Kimse bilmez dilim benim.
Yunus Emre
Dil bilgisinin muhatabı insandır. İnsanın gereksindiği ihtiyaçlar arasında dil bilgisi en öncelikli sırayı alır. İlkel insan ilk önce dilde birlik sağladıktan sonra kavim veya kabile hayatına geçmiştir.
Fikir ve düşüncelerimizi ifade etmek ve tüm ihtiyaclarımızı karşılamak için dil bilgisinden yararlanırız. Ve hatta ”düşünürken konuştuğumuz” dil ile düşünürüz. Konuştuğumuz dili ne kadar iyi bilirsek, düşüncelerimiz o derece sağlıklı ve sağlam gelişir. Çünkü düşünce ve fikirlerin ifade edilmesinde, dilden başka bir ifade tekniği mevcut değildir. Konuştuğumuz dil, atalarımızdan bize veraset yolu ile intikal eden ve kendi kurallarına bağlı olarak gelişip yaşayan canlı bir varlıktır. Ve yine dil, insanoğlu için evrensel bir unsur olarak çiçek açan, evrensel olgunlaşmayı sağlayan en önemli araçtır.
Tatilim süresince Türkiye’de gençlerin kendi aralarında İngilizce aksanı ile Türkçe konuşma özentisine üzülerek şahit oldum ve uyarmaya çalıştım. Uyarılarımı ciddiye alan bazı gençlerden eleştiri’de aldım. Karşı eleştiri olarak, reklam panoları, mağazalar ve dükkan isimlerinin dahi yabancı dille yazılmış tabelalarını gösterdiler. Göz aşinalığı yapan tabelaları asanları uyarmamı tavsiye ettiler. Kimi gençler konuşurken ne kadar yabancı kelime kullanılır ise o kadar entel kabul edildiklerini idda ettiler. Her ne şekilde olursa olsun sonucu tahmin edilemeyecek kadar tehlikeli bir özentiydi gençlerin tutumları. Bence gençler yabancı dil bilmekle yabancı lisanı benimseyip kabullenmenin ne kadar tehlileli olacağının farkında değildiler. Tehlikeninin ciddiyetin kavrayan her kesimin, ana, baba, eğitim kurumları, medya ve her vatandaşın sorumluluk duygusuyla genclerimizi aydınlatarak dilimize sahip çikma zorunluluğu vardır. Aksi taktirde bir birimizi anlamakta güçlük ceker tartışan değil çatışan maskara bir toplum oluruz mazallah.

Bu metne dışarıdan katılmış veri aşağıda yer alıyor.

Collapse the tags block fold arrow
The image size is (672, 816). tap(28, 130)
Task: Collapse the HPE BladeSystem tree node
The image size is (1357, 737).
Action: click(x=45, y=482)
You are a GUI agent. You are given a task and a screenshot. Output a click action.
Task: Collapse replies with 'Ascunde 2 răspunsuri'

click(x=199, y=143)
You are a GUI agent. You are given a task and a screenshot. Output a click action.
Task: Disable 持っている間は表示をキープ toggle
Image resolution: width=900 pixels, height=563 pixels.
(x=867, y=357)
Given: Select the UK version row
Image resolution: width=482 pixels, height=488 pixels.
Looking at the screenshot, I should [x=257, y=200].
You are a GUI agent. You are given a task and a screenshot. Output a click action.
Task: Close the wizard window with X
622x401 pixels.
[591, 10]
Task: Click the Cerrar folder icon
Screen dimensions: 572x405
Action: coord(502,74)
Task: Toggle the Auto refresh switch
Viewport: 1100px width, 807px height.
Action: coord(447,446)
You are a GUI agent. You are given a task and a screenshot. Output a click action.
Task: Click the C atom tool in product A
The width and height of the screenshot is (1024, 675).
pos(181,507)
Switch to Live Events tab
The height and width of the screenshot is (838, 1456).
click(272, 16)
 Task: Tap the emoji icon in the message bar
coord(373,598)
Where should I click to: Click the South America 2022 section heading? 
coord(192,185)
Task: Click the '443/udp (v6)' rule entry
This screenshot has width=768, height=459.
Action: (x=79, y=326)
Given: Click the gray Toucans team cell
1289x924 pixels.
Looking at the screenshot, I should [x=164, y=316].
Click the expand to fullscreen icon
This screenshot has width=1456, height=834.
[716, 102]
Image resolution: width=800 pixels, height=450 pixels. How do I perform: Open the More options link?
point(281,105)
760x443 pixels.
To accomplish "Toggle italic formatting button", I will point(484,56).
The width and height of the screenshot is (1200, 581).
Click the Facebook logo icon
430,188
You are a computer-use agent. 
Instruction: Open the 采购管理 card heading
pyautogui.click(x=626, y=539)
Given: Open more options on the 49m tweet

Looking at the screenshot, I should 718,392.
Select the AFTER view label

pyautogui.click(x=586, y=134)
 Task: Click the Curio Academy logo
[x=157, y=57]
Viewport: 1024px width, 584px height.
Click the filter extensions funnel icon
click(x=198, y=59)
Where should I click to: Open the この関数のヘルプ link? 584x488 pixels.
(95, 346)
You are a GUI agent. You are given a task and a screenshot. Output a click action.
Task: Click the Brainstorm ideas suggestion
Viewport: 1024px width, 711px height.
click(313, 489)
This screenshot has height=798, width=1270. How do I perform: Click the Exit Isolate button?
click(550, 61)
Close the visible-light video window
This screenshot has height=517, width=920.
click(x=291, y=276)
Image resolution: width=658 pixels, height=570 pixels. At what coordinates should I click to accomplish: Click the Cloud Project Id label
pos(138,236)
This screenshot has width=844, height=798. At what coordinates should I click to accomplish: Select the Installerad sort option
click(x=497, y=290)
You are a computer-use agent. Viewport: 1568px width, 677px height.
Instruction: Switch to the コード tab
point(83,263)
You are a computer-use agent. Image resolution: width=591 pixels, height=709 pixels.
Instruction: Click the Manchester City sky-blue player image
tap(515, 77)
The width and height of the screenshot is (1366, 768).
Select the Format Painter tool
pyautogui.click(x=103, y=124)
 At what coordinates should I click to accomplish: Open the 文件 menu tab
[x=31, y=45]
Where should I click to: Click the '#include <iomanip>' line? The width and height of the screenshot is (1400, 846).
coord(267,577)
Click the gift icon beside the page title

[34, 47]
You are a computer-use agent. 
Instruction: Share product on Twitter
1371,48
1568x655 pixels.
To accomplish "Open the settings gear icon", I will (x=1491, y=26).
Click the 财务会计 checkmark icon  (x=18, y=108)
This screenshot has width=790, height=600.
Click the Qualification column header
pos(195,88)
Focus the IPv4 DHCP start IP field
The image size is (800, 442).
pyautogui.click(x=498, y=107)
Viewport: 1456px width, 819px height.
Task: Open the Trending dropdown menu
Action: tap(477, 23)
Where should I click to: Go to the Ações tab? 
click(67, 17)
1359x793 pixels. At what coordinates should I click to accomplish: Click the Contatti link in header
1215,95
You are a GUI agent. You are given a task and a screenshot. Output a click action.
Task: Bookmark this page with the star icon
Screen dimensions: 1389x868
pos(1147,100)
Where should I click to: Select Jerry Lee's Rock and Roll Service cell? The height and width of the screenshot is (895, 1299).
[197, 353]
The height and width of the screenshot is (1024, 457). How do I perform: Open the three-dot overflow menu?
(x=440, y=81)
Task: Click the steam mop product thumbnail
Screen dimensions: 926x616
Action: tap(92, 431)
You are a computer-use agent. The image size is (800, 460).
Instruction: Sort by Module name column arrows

Yazının başında işaret ettiğim gibi, cahil olarak kabul ettiğimiz ilkel atalarımız bile, varlığın devamı ve birlikte yaşayabilmek için, öncelikle dilde birliğin sağlanmasının gerekli olduğunu kavramışlardır. Aydın ve medeni olan bizlerin görevi ilkel atalarımızdan miras kalan dilimize daha çok sahip çıkrak korumak olmalıdır.